- Hans Weberling
- Bakersfield, CA, United States
- Hans was a busy, happy, sweet and fearless three year old when he was diagnosed with Neuroblastoma. He fought his disease like a "gladiator" for nearly 6 years. Hans was an animal lover to his core. He was 'guarded' at home by his three cats, Black, Orange and Cotton. He also had his Golden Retriever, Honey, to keep him company. Hans enjoyed swimming, biking, gardening, grilling (he had his very own grill!), horseback riding, playing video games, building Legos, and flipping between Nickelodeon, Cartoon Network and Animal Planet. Hans loved all members of his family and he was a loyal friend. He had to go through a lot of treatment in his life. But Hans powered through it. His attitude was let's get this done! His motivation was always to get back home, to his family, pets, favorite foods and pool.
Tuesday, October 25, 2011
Five Year Campaign
Dear Friends and Family,
I am writing this note to mark Hans’ 5 year anniversary of his diagnosis: Stage IV High-Risk Neuroblastoma, 10/25/2011. In these 1,825 days Hans has had HUGE obstacles to surmount. Hans has not had one single day “off treatment”. It is quite remarkable that he has survived his disease and his treatments to this point. When Hans first relapsed in May of 2008, we were loosely told to expect about 8 more months with our boy. “Take a lot of pictures and go to Disneyworld.”

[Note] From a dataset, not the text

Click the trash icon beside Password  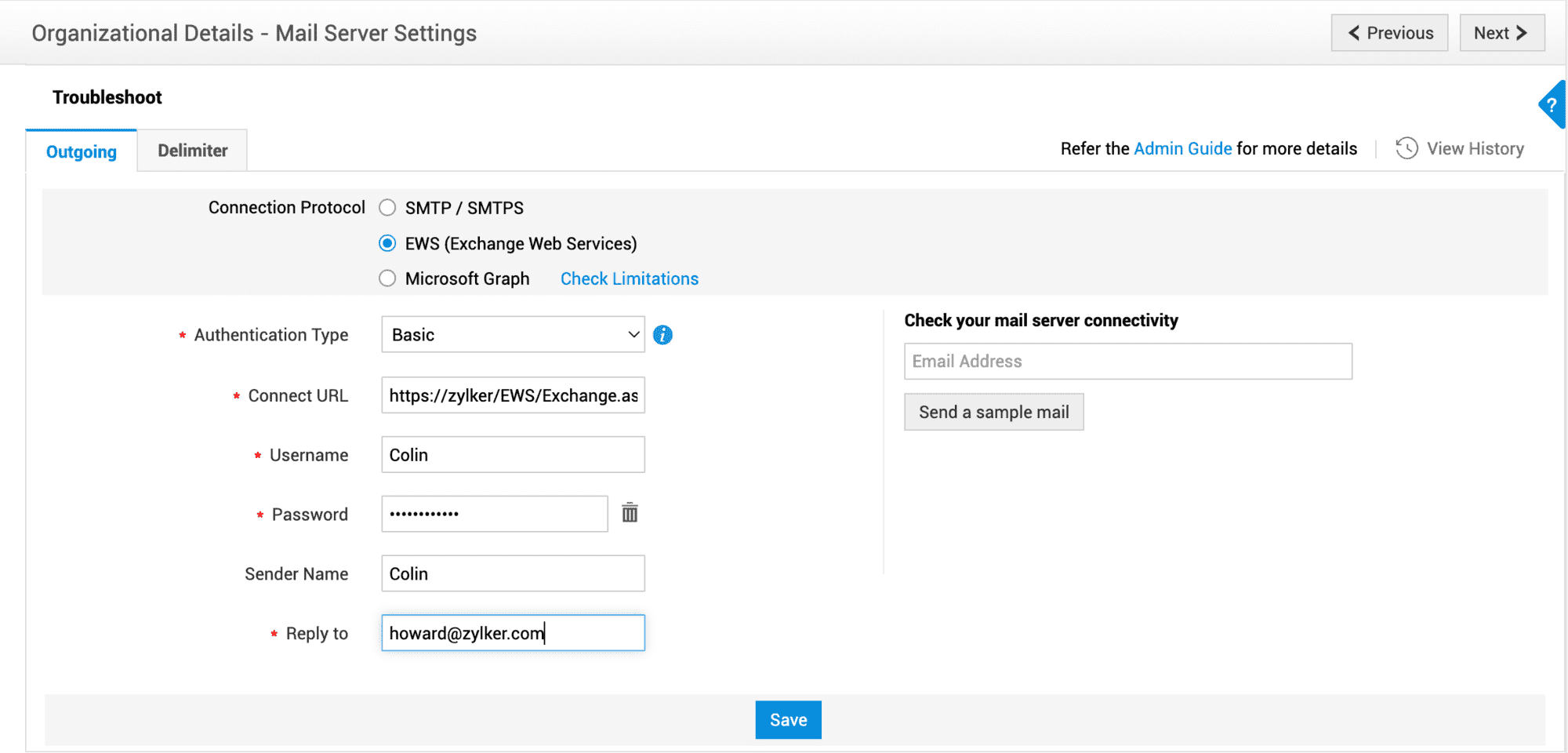pyautogui.click(x=630, y=513)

Hans didn’t give up and neither will we. We have kept him afloat by seeking out innovative doctors and novel therapies. Hans has endured 58 rounds of chemotherapy, 2 major resection surgeries, a stem cell transplant, three separate courses of directed radiation, experimental radiation therapy, he has participated in two clinical trials, and hopes to be eligible for another soon. Hans has suffered debilitating side effects including the loss of both adrenal glands and delayed bone growth. He has not been able to play on a soccer team or spend a solid month in a classroom since his diagnosis. As I type this, he has been in the midst of a rough progression of disease since summer. It is now moving through his lymph nodes and we are throwing big guns chemo at it in hopes of beating it down once again.
And yet, these past five years have brought love and joy into our hearts many times over. I’m sure we’ve been showered with 10,000 hugs and kisses from our boy in these years. We’ve found joy in loving each other, our family, friends and our pets in the best way we can, every day. We live in the hope that Hans will get to see the day he can be cured from his NB. As you know, that cure is yet to be discovered, research alone will unlock that mystery.

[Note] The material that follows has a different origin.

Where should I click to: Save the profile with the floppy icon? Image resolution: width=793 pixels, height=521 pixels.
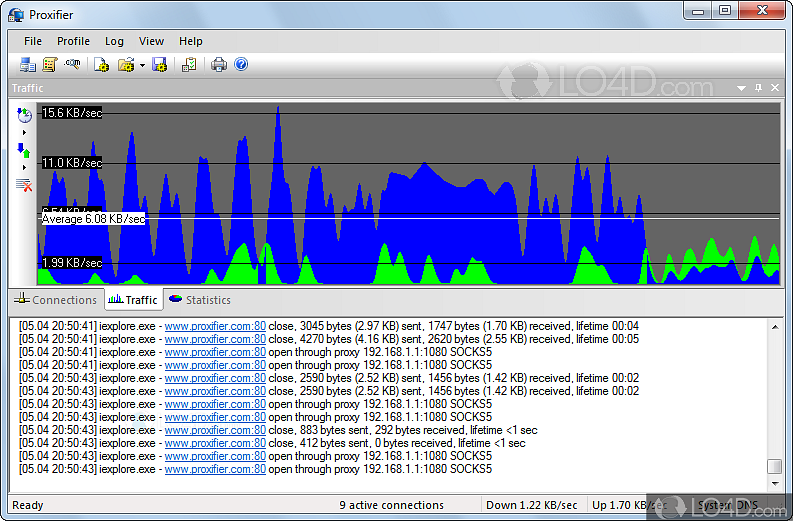[x=159, y=65]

Since our son’s fateful diagnosis we’ve seen our friends, family and community come together with two incredible tasks. As a family, we were supported by the Run for Hans, Sparrows for Hans, and a near 1 million-mile airline miles drive. We’ve always paid it forward and have tried to outmatch the support we have received in contributions for research and education. While in Houston, we worked hard with a group of NB parents and our good friends to establish bake sales, lanyard sales and yard sales which have brought in more than $100,000 for the Children’s Neuroblastoma Cancer Foundation to date. In this economy research funding is dwindling from the federal government and corporate donors. Increasingly, it is parent-led efforts that fund life-saving research. We are tasked with asking you and motivating you to donate.

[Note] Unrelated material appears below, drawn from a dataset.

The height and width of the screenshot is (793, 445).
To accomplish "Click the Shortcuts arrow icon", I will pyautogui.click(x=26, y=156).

I feel we are on the cusp of great change in the treatment of NB. I believe an exciting zeitgeist is building as researchers around the country and the world attack the problem of this devastating disease from every conceivable angle. Doctors in New York are developing nanotechnology to target NB therapies, doctors in Michigan are making personalized medicine headlines by targeting therapies specific to the genetic makeup of each child’s NB tumor. A child with NB was the first human child to receive an Oncolytic virus in hopes of obliterating this disease. Doctors in Boston are rolling out a legitimate attempt at a vaccine to prevent Neuroblastoma relapse. We are making new ground as immunotherapy has become the standard of care not only in frontline therapy, but a brand new trial is opening in Philly this month for children navigating the landscape of relapse as well. Our oncologist in LA is working on opening more immunotherapy trials for relapsed kiddos soon. With all these improvements coming from different sources, I can feel that a cure could be at our fingertips.
Please honor Hans and his valiant fight against Neuroblastoma by making a donation to the CNCF today, copy/paste this link to Hans' CNCF Gifts of Hope Fundraising Site. http://www.cncfparks.org/help-a-child/park/21/ Any contribution is wonderful, even $5. It just feels good to see the names of his supporters go up on his site. It’s evidence that his story has moved you and that so many people still care. Thank you for making our dream (having a boy that simply gets to grow up) a reality. Your donation is tax deductible. Feel free to share this letter with others who have been moved by Hans’ journey.
With great Love and Hope,
Lara, Kevin, Elle and Hans Weberling